Before receiving the audio signal sent by the source terminal, the terminal and the source terminal establish a voice call, receive the confirmation information sent by the user, and start a translation function.

A terminal, comprising:

An input device, configured to acquire an audio signal input by a user; the audio signal includes a voice segment signal; and the voice segment signal is a segment of a voice signal whose power value is greater than a preset threshold;

a processor, configured to perform semantic analysis on a voice segment signal in the audio signal acquired by the input device; if a feature point exists in the voice segment signal, the feature segment is used as a segmentation point, and the voice segment is Separating the signal into at least one sub-segment segment signal; the feature point is a time point at which the speech signal without complete semantics is located;

Translating the at least one sub-segment segment signal into a speech signal conforming to a target user language;

And a transmitter, configured to send the translated voice signal of the processor to the target terminal.

The terminal according to claim 23, wherein said treatment tool Body for:

The terminal according to claim 23 or 24, wherein the transmitter is further configured to:

Before the processor sends the translated voice signal to the target terminal, synthesizing the first sub-voice signal translated speech signal and the second sub-speech signal;

The transmitter is specifically configured to:

Transmitting the first sub-voice signal to the target terminal;

The terminal according to claim 25, wherein the processor is specifically configured to:

The terminal according to any one of claims 23 to 26, wherein the terminal further comprises a receiver,

The receiver is configured to receive, after the transmitter translates the at least one sub-speech segment signal into a voice signal conforming to a target user language, the indication information sent by the target terminal, where the indication information is used to: indicate The language supported by the target terminal.
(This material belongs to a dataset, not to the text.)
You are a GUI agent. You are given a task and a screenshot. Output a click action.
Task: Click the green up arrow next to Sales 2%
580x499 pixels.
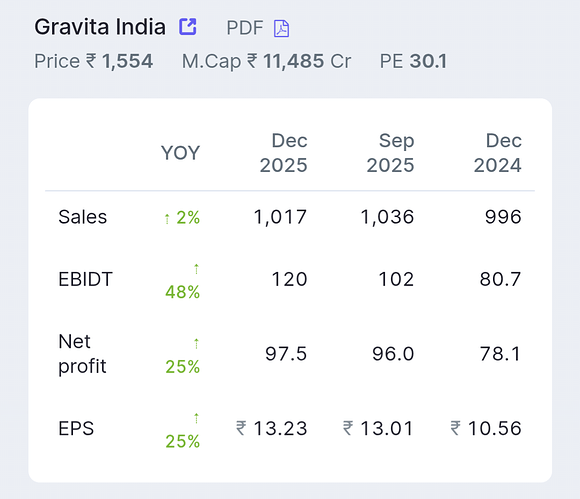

The terminal according to claim 27, wherein said receiver, Also used for:

Before the input device acquires the audio signal input by the user, the terminal and the target terminal establish a voice call, and receive a translation request sent by the target terminal, where the translation request is used to request to send a translation to the target terminal. After the voice signal.

A terminal, comprising:

a receiver, configured to receive an audio signal sent by the source terminal; the audio signal includes a voice segment signal; and the voice segment signal is a segment of the voice signal whose power value is greater than a preset threshold;

a processor, configured to perform semantic analysis on a voice segment signal in the audio signal acquired by the receiver; if a feature point exists in the voice segment signal, use the feature point as a segmentation point, and the voice segment is Separating the signal into at least one sub-segment segment signal; the feature point is a time point at which the speech signal without complete semantics is located;

And an output device, configured to play the translated voice signal of the processor.

The terminal according to claim 29, wherein the processor is specifically configured to:

The terminal according to claim 29 or 30, wherein the processor is further configured to:

Before the output device plays the translated speech signal of the processor, synthesizing the translated speech signal and the second sub-speech signal of the first sub-speech signal;

The output device is specifically configured to:

Playing the first sub-speech signal;

The terminal according to claim 31, wherein the processor is specifically configured to:

The terminal according to any one of claims 29 to 32, wherein the terminal further comprises an output device and an input device;

The output device is configured to display prompt information on a user interface of the terminal after the terminal establishes a voice call with the source terminal; the prompt information is used to prompt the user whether to initiate a translation function;

The input device is further configured to receive confirmation information sent by the user,

The processor is further configured to initiate a translation function.